Stored data entries
-=-=-=-=-

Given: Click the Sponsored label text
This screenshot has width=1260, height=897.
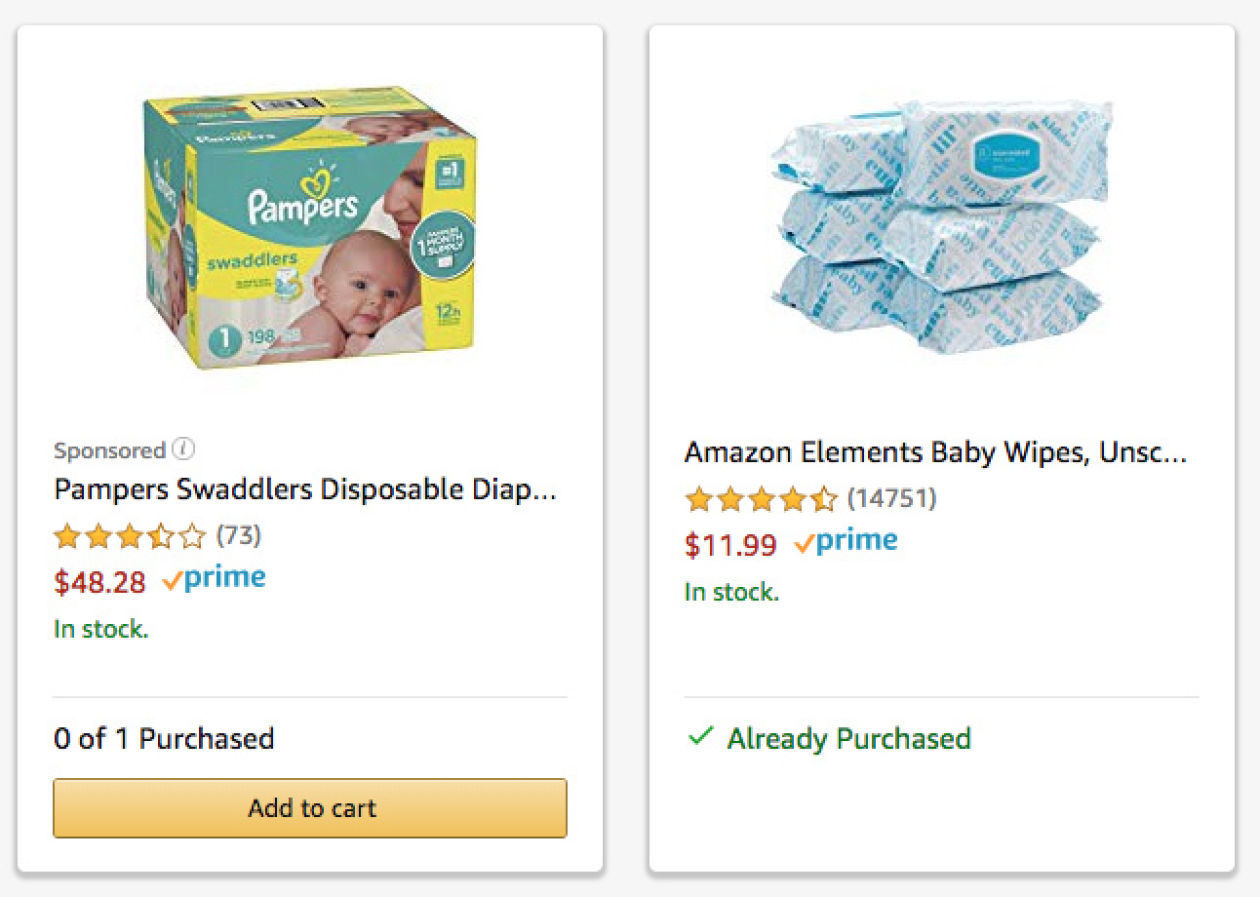Looking at the screenshot, I should pyautogui.click(x=110, y=451).
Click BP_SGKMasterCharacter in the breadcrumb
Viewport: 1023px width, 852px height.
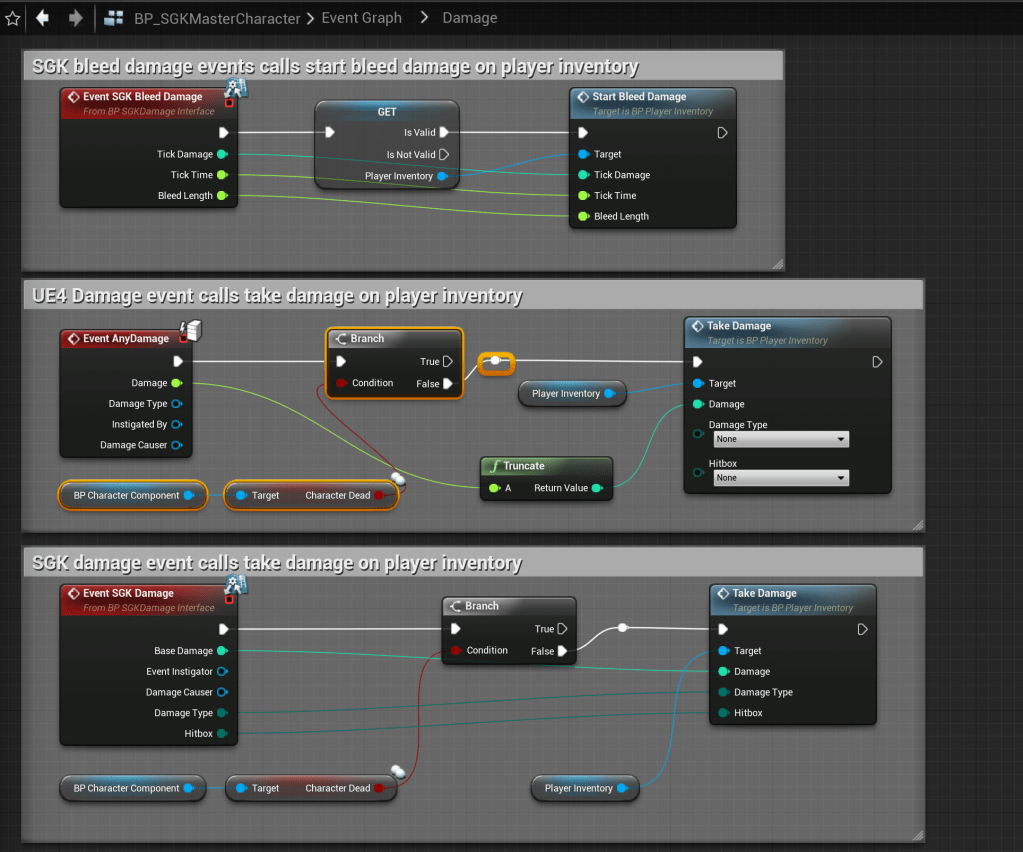217,18
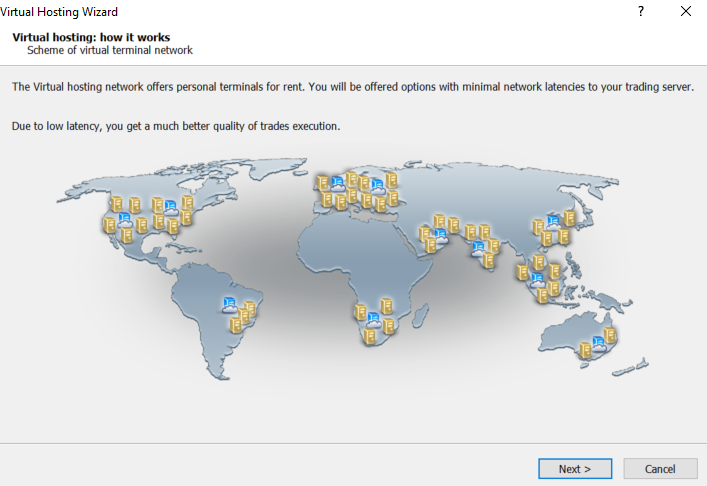The width and height of the screenshot is (707, 486).
Task: Select the blue cloud terminal in eastern Europe
Action: click(378, 187)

-=-=-=-=-

TASK DETAILS -
Output nothing but the entries above, exactly, once the pictures are removed.

ANSWER TO THE EXERCISE -
Given: Click the Sponsored label text
This screenshot has width=1260, height=897.
Looking at the screenshot, I should pyautogui.click(x=110, y=451).
Click BP_SGKMasterCharacter in the breadcrumb
Viewport: 1023px width, 852px height.
217,18
The width and height of the screenshot is (707, 486).
Task: Select the blue cloud terminal in eastern Europe
Action: click(378, 187)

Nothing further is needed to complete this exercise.